[Items from a dataset]

··········

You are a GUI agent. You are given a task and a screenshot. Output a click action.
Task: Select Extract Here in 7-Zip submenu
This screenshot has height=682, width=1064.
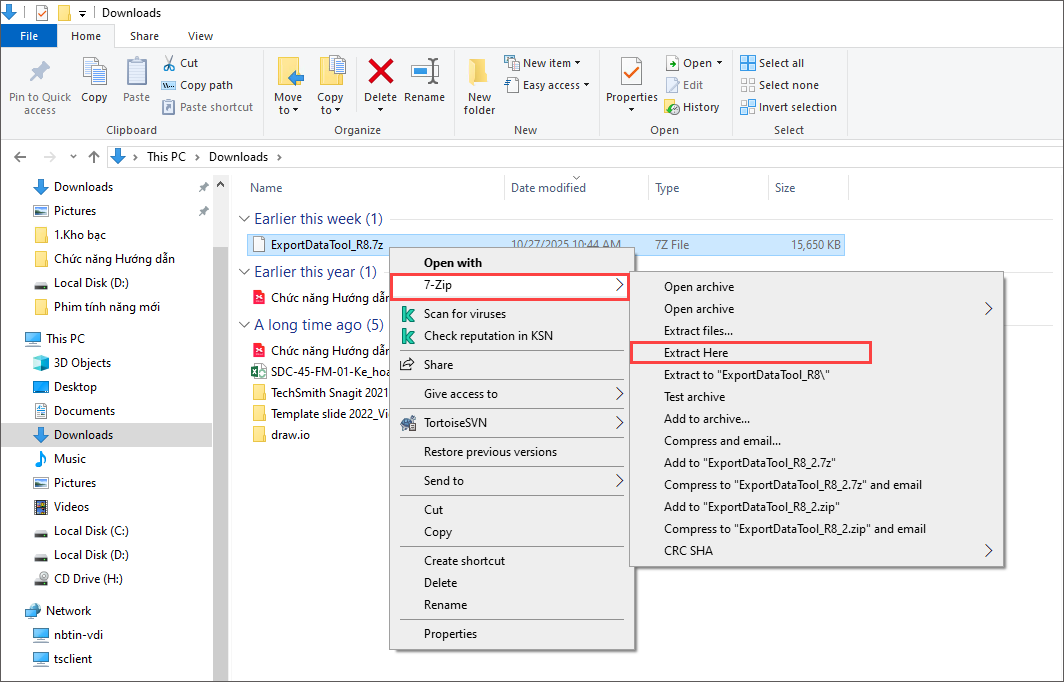pyautogui.click(x=696, y=353)
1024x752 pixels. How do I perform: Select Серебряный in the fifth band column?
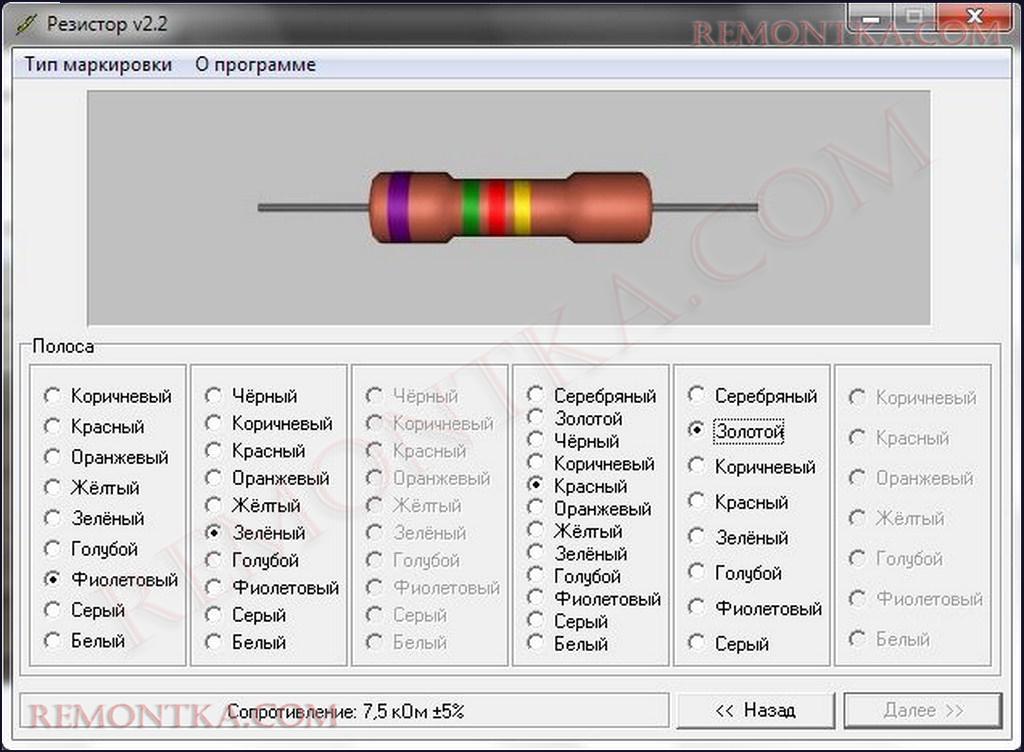point(697,396)
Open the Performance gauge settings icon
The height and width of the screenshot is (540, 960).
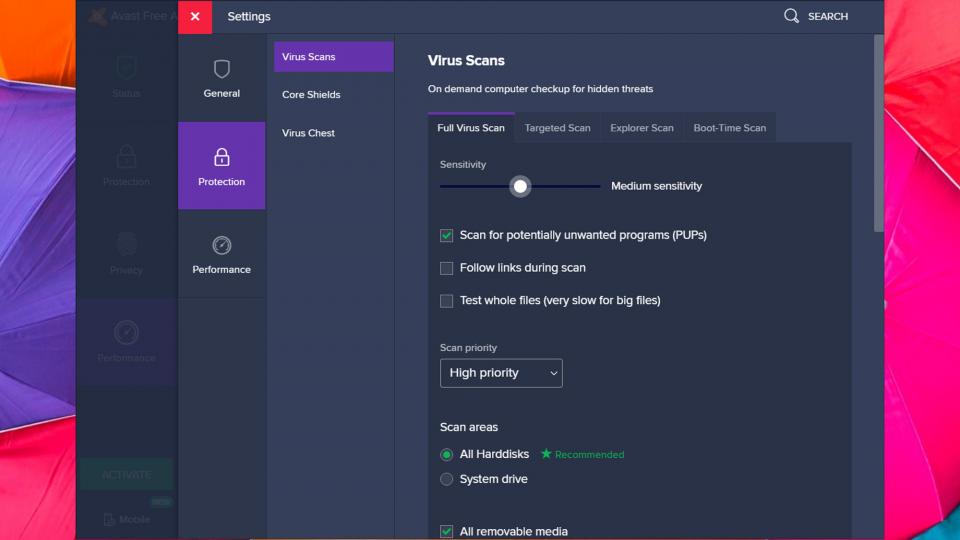(x=221, y=245)
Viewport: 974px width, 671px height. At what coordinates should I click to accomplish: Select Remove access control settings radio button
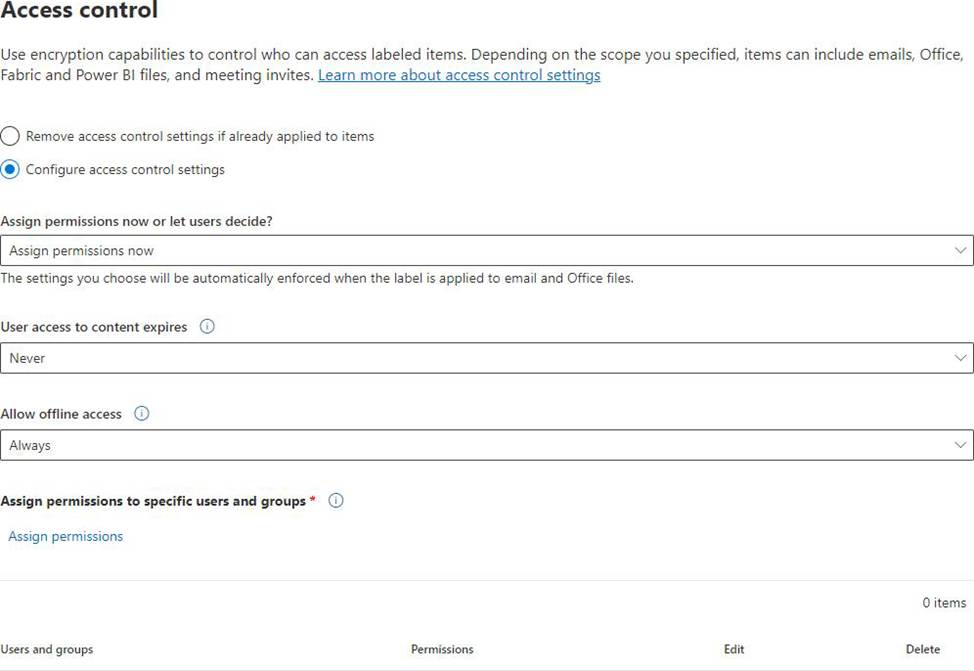10,136
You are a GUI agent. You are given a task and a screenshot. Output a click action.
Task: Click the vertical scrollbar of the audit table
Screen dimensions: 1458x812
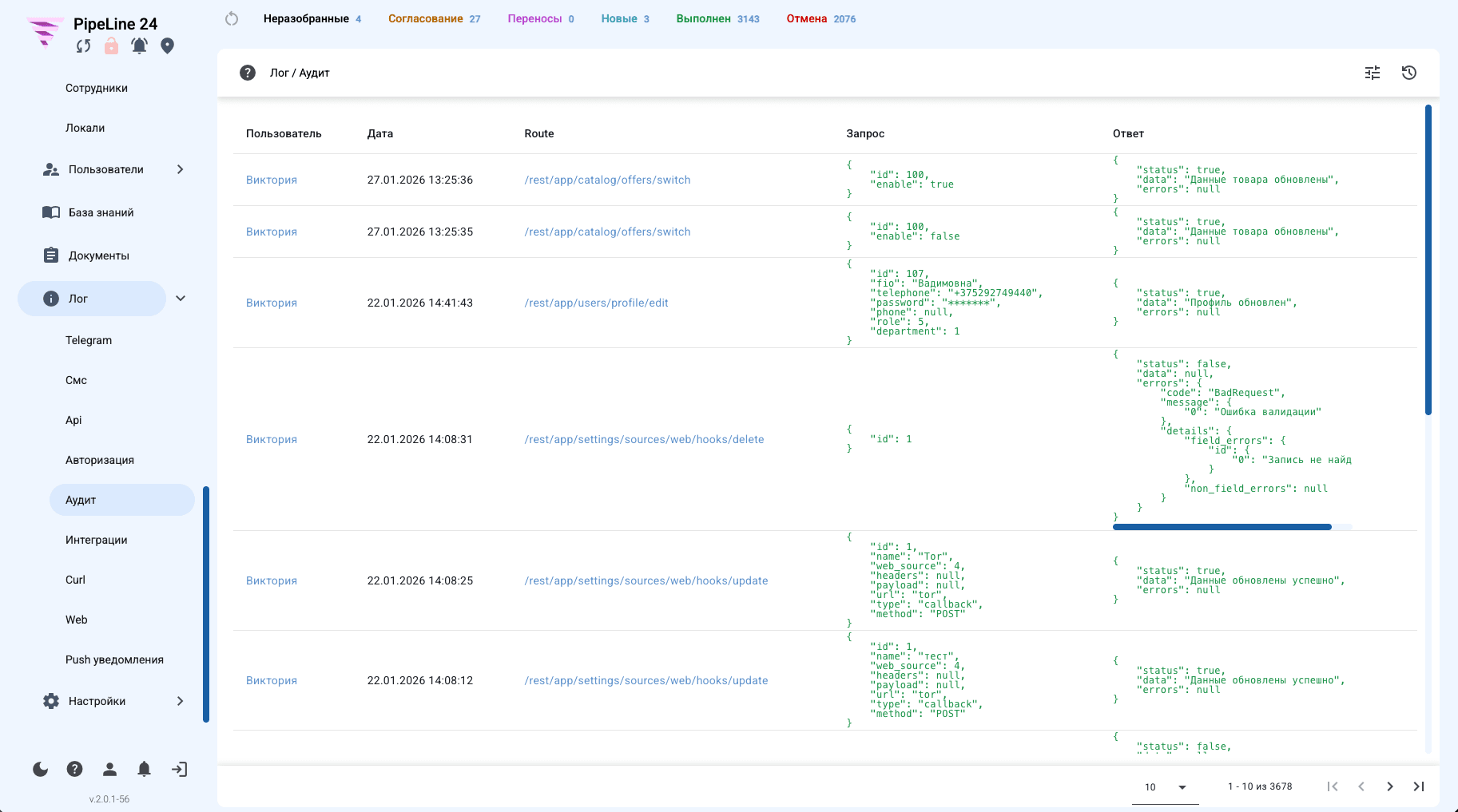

··········

Return every row above word for word, leaving out the pictures.

Reply to the exercise ::
You are a GUI agent. You are given a task and a screenshot. Output a click action.
Task: Select Extract Here in 7-Zip submenu
This screenshot has height=682, width=1064.
pyautogui.click(x=696, y=353)
1024x752 pixels. How do I perform: Select Серебряный in the fifth band column?
point(697,396)
Open the Performance gauge settings icon
The height and width of the screenshot is (540, 960).
(x=221, y=245)
Viewport: 974px width, 671px height. At what coordinates should I click to accomplish: Select Remove access control settings radio button
10,136
You are a GUI agent. You are given a task and a screenshot. Output a click action.
Task: Click the vertical scrollbar of the audit table
Screen dimensions: 1458x812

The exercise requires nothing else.